Emilia Gutiérrez attended the plenary session of the Congress of Deputies this Wednesday to, as so many other times, not miss any details from your honorable Members. Beyond the news, that she “can jump at any time”, her list of tasks included portraying Nadia Calviño, who aims to be her last plenary session as first vice president of the Government. But it turns out that it was hers too, although she hadn’t told many people.
“The surprise was enormous” when, through the viewfinder of her camera, she captured a chamber standing up applauding her in tribute to her long career as a photographer for La Vanguardia. “It’s hard sometimes to have people look at you on camera and, suddenly, I found that everyone was doing it at the same time,” she says, still nervous.
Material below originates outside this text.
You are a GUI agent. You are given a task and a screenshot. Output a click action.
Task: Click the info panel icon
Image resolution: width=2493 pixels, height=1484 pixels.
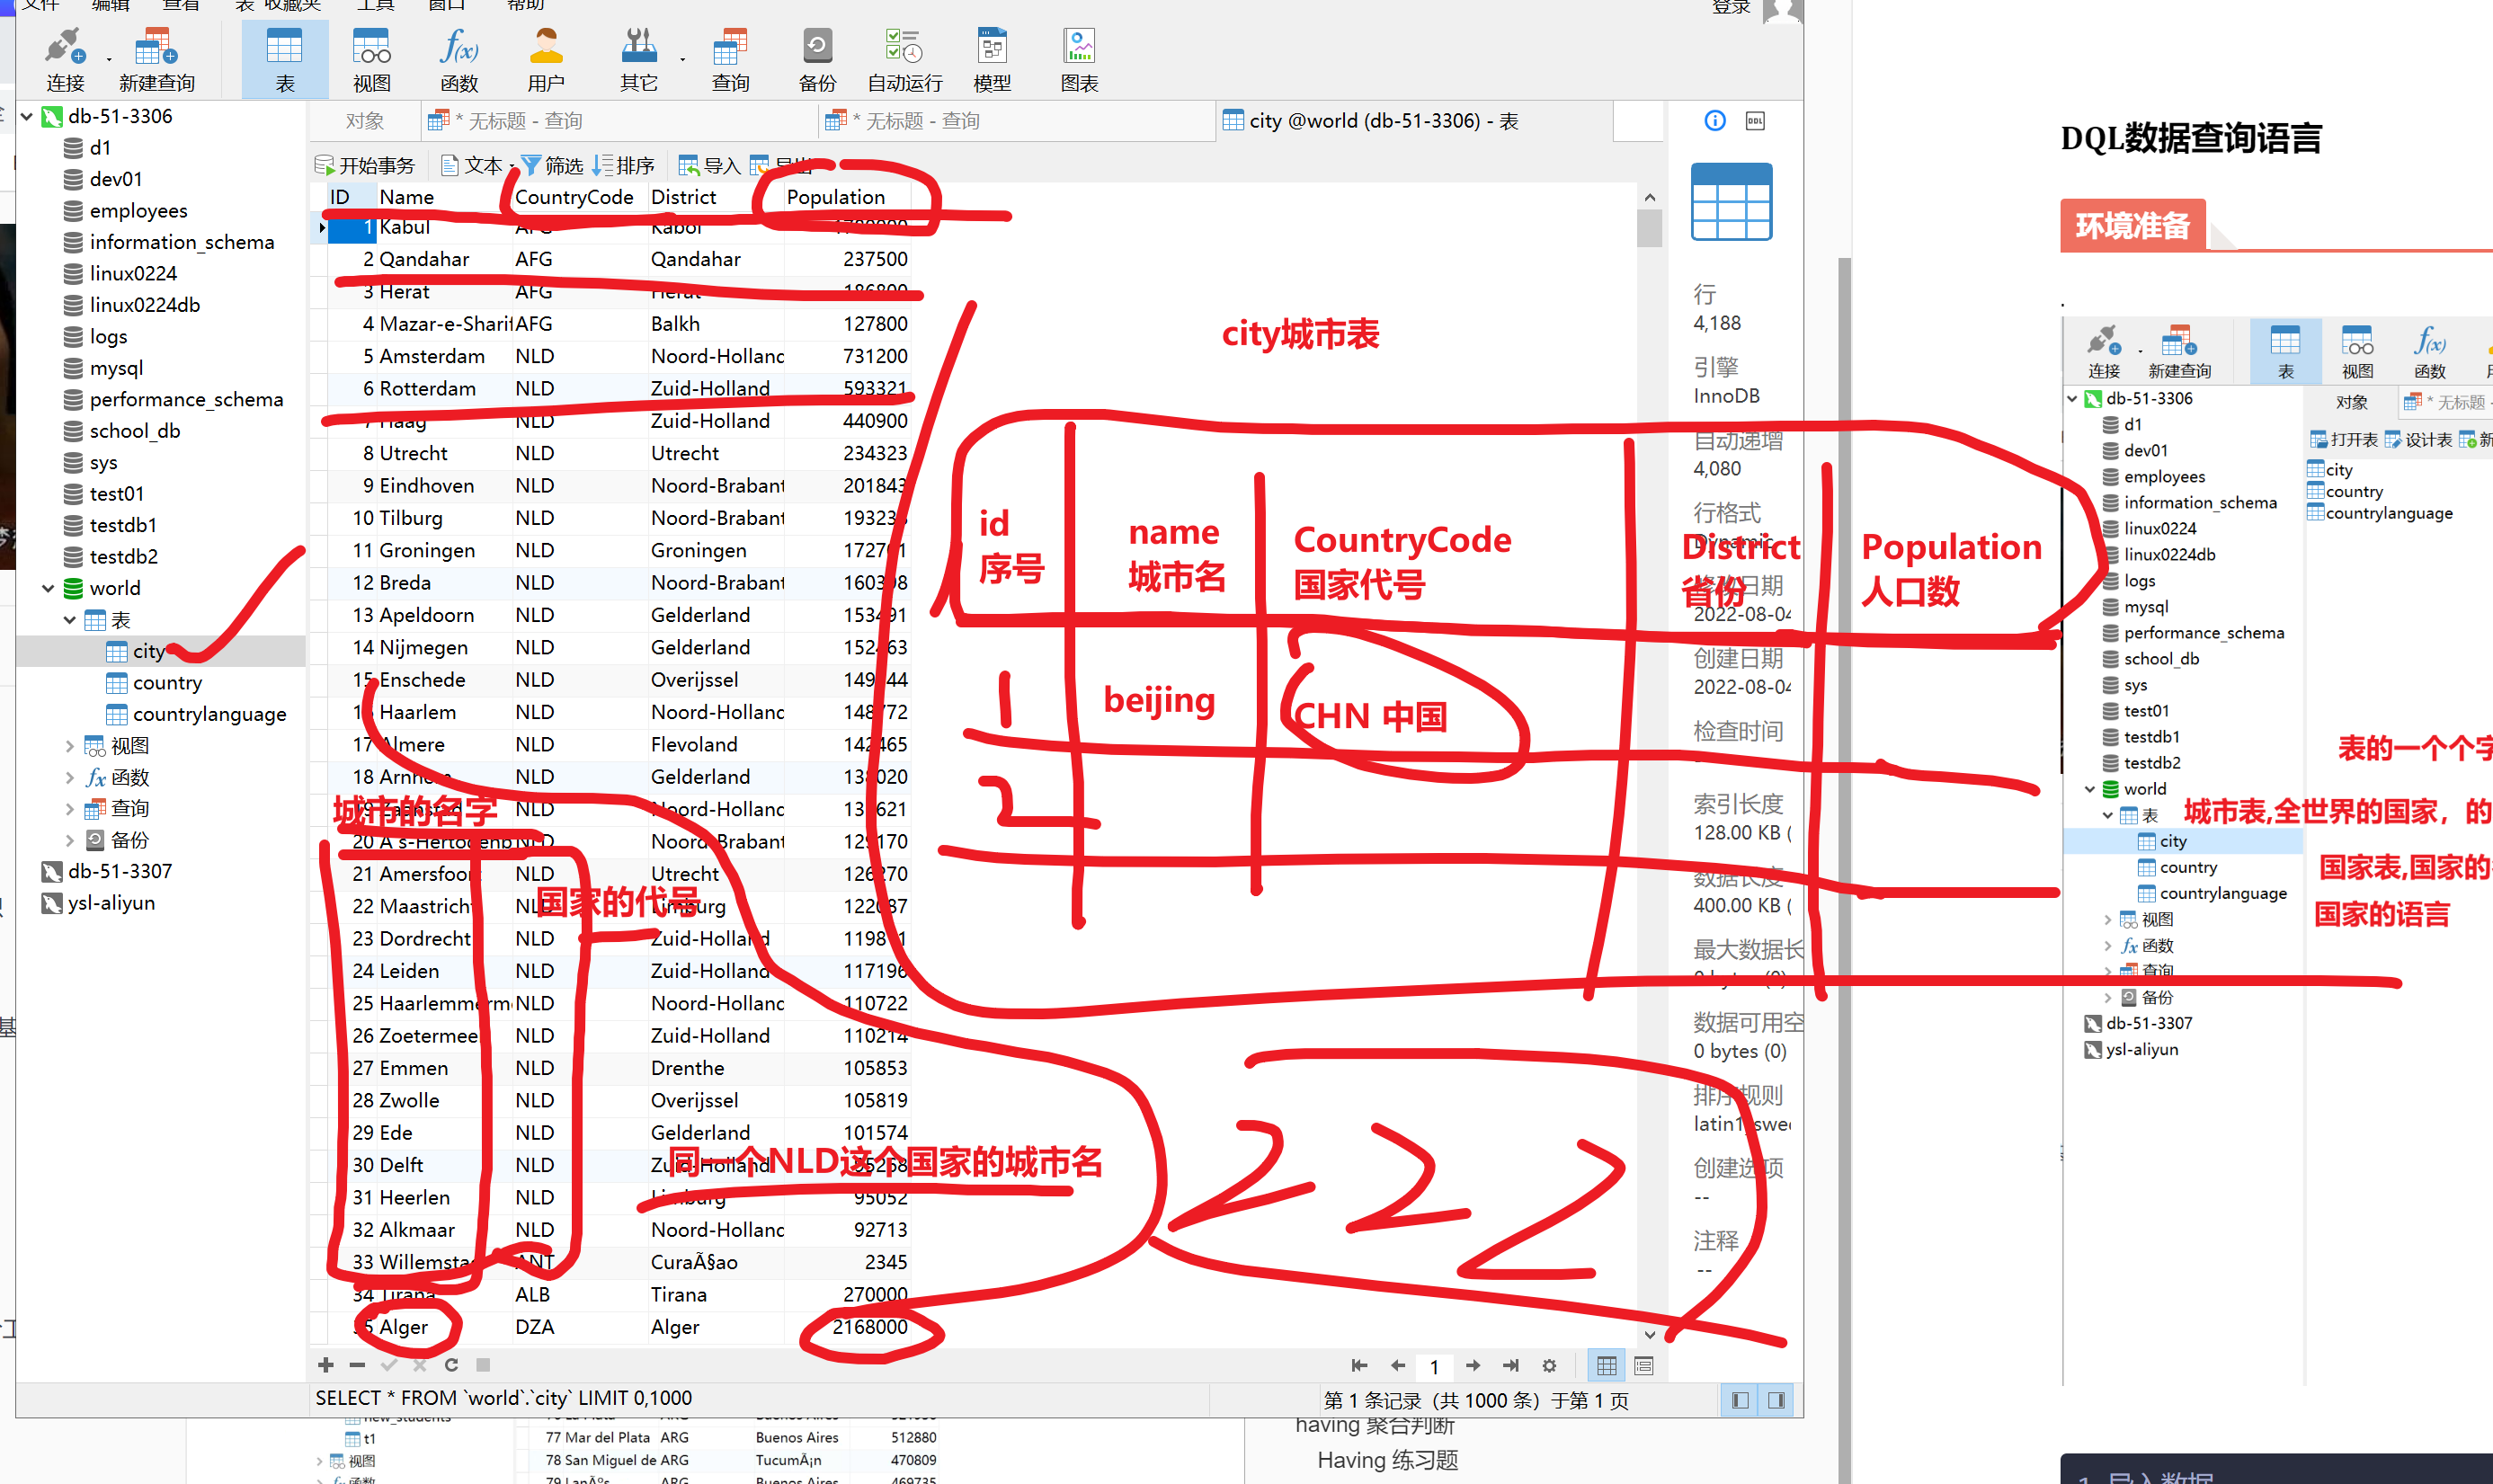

The person in charge of making public a fact that Emilia had only told one of the ushers, and a few fellow workers, was the PSOE spokesperson, Patxi López. “It is part of the history” of this Chamber “and today is its last plenary session,” the socialist spokesperson revealed before beginning his speech in the plenary session of Congress where the President of the Government, Pedro Sánchez, appears to give explanations of the recent European councils.
A few words of recognition after which the Basque deputy has asked for a farewell applause for a regular in the corridors and in the plenary sessions of the Chamber since it began in 1986, with the Third Legislature in which Felipe González was President of the Government.
“There are many memories. From the tense face-to-face between González and Aznar to the camera crew due to the death of José Couso in Iraq or the image of a soulless chamber in the middle of the pandemic… And I left many others. Many But my legs are still shaking and I’m not able to think clearly,” he says, his voice broken by pride.
Patxi López has valued Emilia’s work as a female photographer and has remembered when she told her “that when a woman took a good photo they said it was a pretty photo and when a man took it it was a photon. And that shows how much we have still have to move forward. “So thank you very much for all your photons,” she told Emilia who didn’t know how to ask everyone to stop applauding and sit down. “I know it’s a memory that I’m going to take with me, but at the moment I experienced it almost like a nightmare,” says a discreet photographer who, unintentionally, has starred in the image of the day in Congress.